Your Post: "With reference to the size of the logs, these people could, as I suggested earlier periodically either delete or export entries that are x days/months old. And, if you have customers with 100s MB of text logs every day, can you imagine the hassle they must have parsing these?? How do they efficiently trace a connection in real time to diagnose problems???? VERY hard I would suggest."
I just had a situation with the FBI where they needed information for 14 months ago. Deleting logs is NEVER an option. Also, I really do not have any issues (hassles) parsing my logs and tracing anything and I have 3 separate machines with their own logging that each message passes through. I guess the "real time" ting is an issue but with 500,000 messages a day, real time is a relative term anyway.

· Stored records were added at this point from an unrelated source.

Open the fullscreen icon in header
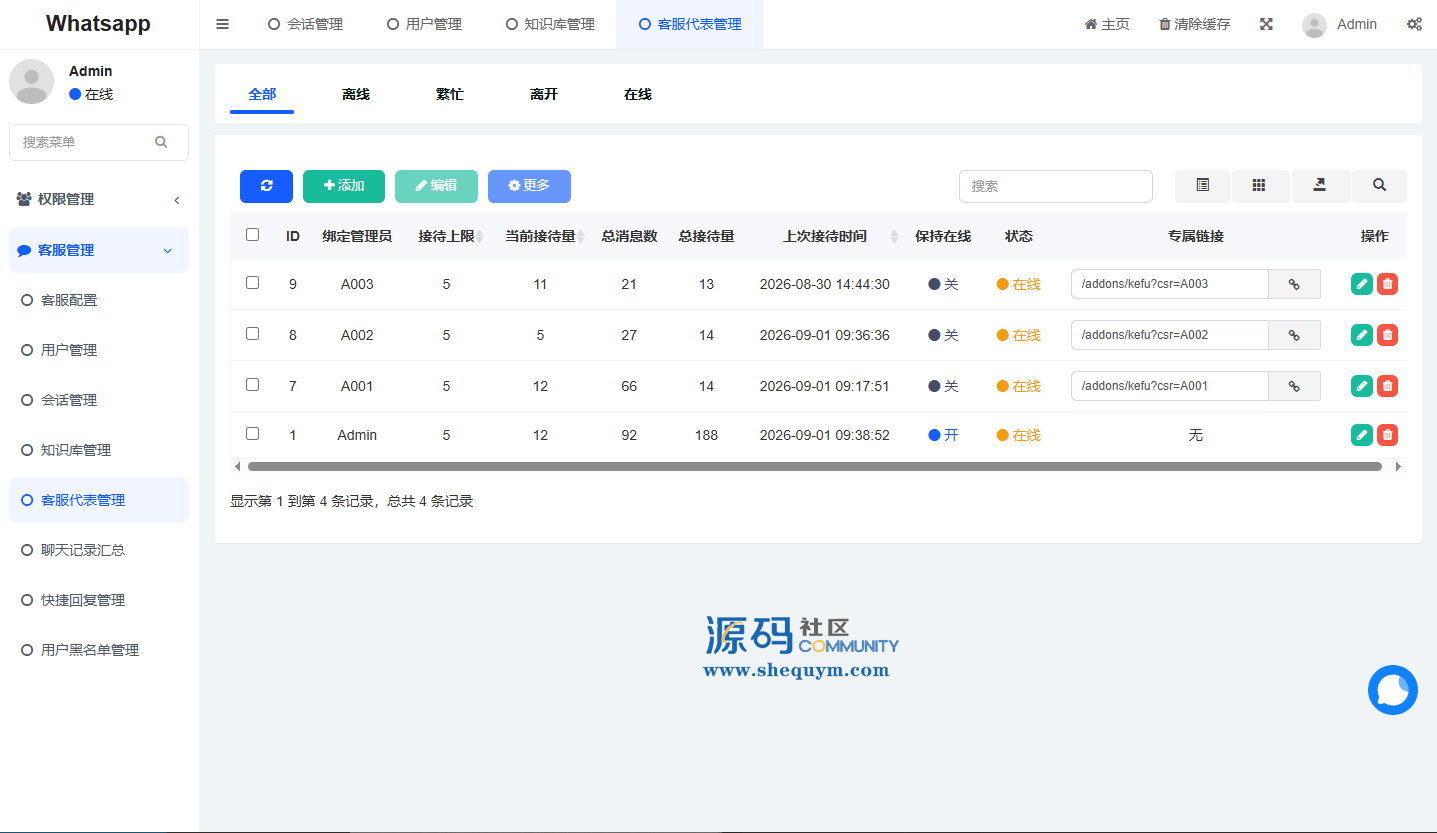 point(1266,24)
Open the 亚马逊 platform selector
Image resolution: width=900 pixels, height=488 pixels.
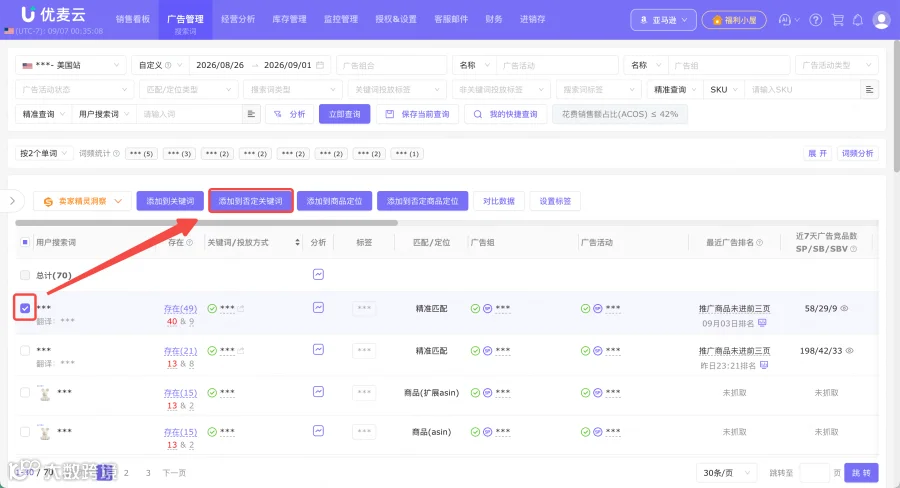pos(663,20)
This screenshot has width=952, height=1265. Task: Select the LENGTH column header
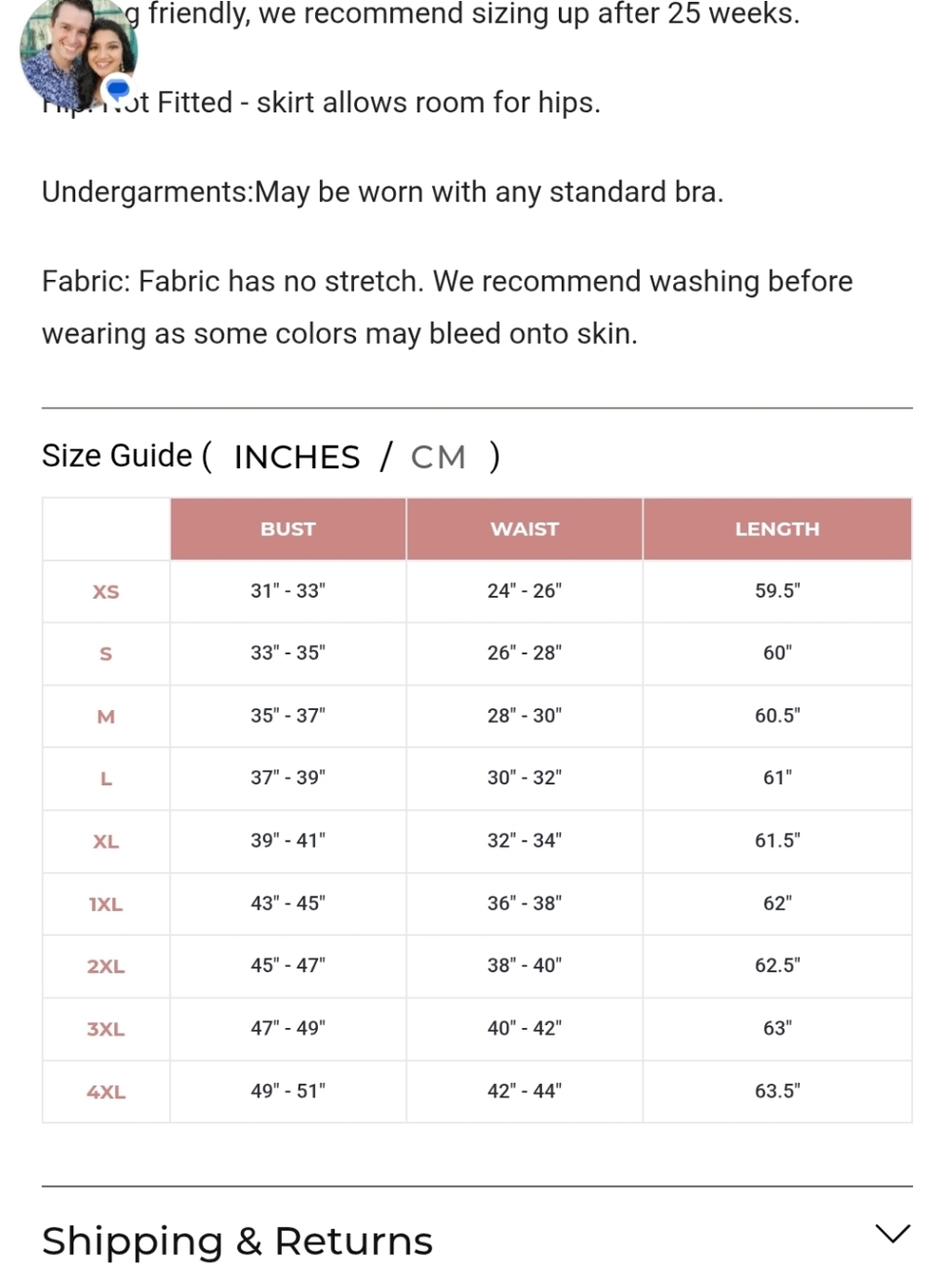[777, 529]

Your Post: "we currently log everything to our main reporting DB so that each customer can get stats and graphs of exactly how many emails they have received within a certain time frame, and more importantly (for our billing) how much crap we have stopped going to their domain / mailbox. Our customers DEMAND this type of logging/reporting, otherwise how will they know what they are paying for"
We do all this with both SawMill, which looks at the actual log files and with custom SQL queries against the quarantine DB.
We also have scripts that run at midnight to archive all logs over 2 days old to a NAS server if we need to get back to them. Our logging is over 250MB a day (uncompressed) and I shudder to think what kind of machine I would need to do this logging in a DB that would not impact performance.
My 3 cents.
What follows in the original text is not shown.